Task directions
Your answer should be the full set of entries, given again without alteration.

Listed entries
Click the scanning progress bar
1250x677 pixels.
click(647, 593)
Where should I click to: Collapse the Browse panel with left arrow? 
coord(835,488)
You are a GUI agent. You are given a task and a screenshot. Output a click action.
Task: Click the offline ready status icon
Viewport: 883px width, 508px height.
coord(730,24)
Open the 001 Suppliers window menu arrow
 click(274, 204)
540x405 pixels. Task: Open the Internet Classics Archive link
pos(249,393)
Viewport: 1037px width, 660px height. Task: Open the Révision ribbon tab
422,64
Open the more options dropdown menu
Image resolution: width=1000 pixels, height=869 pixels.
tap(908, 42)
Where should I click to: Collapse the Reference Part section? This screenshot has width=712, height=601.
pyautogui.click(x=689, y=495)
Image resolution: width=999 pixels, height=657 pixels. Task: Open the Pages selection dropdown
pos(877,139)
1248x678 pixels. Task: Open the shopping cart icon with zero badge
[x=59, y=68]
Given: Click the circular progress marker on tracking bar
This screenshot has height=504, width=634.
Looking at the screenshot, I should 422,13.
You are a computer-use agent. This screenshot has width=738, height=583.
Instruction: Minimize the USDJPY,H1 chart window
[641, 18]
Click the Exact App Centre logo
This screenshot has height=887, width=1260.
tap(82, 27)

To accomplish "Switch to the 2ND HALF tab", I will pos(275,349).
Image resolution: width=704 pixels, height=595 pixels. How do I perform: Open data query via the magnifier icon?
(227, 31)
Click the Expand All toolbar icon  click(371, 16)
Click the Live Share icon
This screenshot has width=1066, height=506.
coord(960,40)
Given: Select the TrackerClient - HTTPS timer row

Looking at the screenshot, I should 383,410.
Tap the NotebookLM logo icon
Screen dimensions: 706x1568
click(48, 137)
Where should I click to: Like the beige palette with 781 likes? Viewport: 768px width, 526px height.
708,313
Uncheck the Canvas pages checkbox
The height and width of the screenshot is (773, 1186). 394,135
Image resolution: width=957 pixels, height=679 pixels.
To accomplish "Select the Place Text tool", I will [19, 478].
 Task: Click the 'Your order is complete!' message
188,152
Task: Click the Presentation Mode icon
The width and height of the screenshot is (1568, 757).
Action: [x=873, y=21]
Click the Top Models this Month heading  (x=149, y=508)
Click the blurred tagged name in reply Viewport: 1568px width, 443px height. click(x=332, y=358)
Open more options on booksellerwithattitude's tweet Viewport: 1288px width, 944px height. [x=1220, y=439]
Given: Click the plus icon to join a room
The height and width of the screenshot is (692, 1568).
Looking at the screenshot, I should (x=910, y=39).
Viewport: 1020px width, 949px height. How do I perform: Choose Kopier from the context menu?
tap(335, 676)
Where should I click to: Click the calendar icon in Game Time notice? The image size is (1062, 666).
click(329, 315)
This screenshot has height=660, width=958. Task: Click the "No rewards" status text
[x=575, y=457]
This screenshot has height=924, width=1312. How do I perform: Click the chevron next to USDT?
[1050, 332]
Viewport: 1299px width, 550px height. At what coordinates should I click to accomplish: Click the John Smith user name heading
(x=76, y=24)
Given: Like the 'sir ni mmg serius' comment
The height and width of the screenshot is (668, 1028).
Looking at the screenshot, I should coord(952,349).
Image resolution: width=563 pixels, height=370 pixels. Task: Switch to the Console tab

Output for this exercise
Click the scanning progress bar
1250x677 pixels.
click(647, 593)
Where should I click to: Collapse the Browse panel with left arrow? 
coord(835,488)
You are a GUI agent. You are given a task and a screenshot. Output a click action.
Task: Click the offline ready status icon
Viewport: 883px width, 508px height.
coord(730,24)
Open the 001 Suppliers window menu arrow
 click(274, 204)
540x405 pixels. Task: Open the Internet Classics Archive link
pos(249,393)
Viewport: 1037px width, 660px height. Task: Open the Révision ribbon tab
422,64
Open the more options dropdown menu
Image resolution: width=1000 pixels, height=869 pixels.
tap(908, 42)
Where should I click to: Collapse the Reference Part section? This screenshot has width=712, height=601.
pyautogui.click(x=689, y=495)
Image resolution: width=999 pixels, height=657 pixels. Task: Open the Pages selection dropdown
pos(877,139)
1248x678 pixels. Task: Open the shopping cart icon with zero badge
[x=59, y=68]
Given: Click the circular progress marker on tracking bar
This screenshot has height=504, width=634.
Looking at the screenshot, I should 422,13.
You are a computer-use agent. This screenshot has width=738, height=583.
Instruction: Minimize the USDJPY,H1 chart window
[641, 18]
Click the Exact App Centre logo
This screenshot has height=887, width=1260.
tap(82, 27)

To accomplish "Switch to the 2ND HALF tab", I will pos(275,349).
Image resolution: width=704 pixels, height=595 pixels. How do I perform: Open data query via the magnifier icon?
(227, 31)
Click the Expand All toolbar icon  click(371, 16)
Click the Live Share icon
This screenshot has width=1066, height=506.
coord(960,40)
Given: Select the TrackerClient - HTTPS timer row

Looking at the screenshot, I should 383,410.
Tap the NotebookLM logo icon
Screen dimensions: 706x1568
click(48, 137)
Where should I click to: Like the beige palette with 781 likes? Viewport: 768px width, 526px height.
708,313
Uncheck the Canvas pages checkbox
The height and width of the screenshot is (773, 1186). 394,135
Image resolution: width=957 pixels, height=679 pixels.
To accomplish "Select the Place Text tool", I will [19, 478].
 Task: Click the 'Your order is complete!' message
188,152
Task: Click the Presentation Mode icon
The width and height of the screenshot is (1568, 757).
Action: [x=873, y=21]
Click the Top Models this Month heading  (x=149, y=508)
Click the blurred tagged name in reply Viewport: 1568px width, 443px height. click(x=332, y=358)
Open more options on booksellerwithattitude's tweet Viewport: 1288px width, 944px height. [x=1220, y=439]
Given: Click the plus icon to join a room
The height and width of the screenshot is (692, 1568).
Looking at the screenshot, I should (x=910, y=39).
Viewport: 1020px width, 949px height. How do I perform: Choose Kopier from the context menu?
tap(335, 676)
Where should I click to: Click the calendar icon in Game Time notice? The image size is (1062, 666).
click(329, 315)
This screenshot has height=660, width=958. Task: Click the "No rewards" status text
[x=575, y=457]
This screenshot has height=924, width=1312. How do I perform: Click the chevron next to USDT?
[1050, 332]
Viewport: 1299px width, 550px height. At what coordinates should I click to accomplish: Click the John Smith user name heading
(x=76, y=24)
Given: Like the 'sir ni mmg serius' comment
The height and width of the screenshot is (668, 1028).
Looking at the screenshot, I should coord(952,349).
Image resolution: width=563 pixels, height=370 pixels. Task: Switch to the Console tab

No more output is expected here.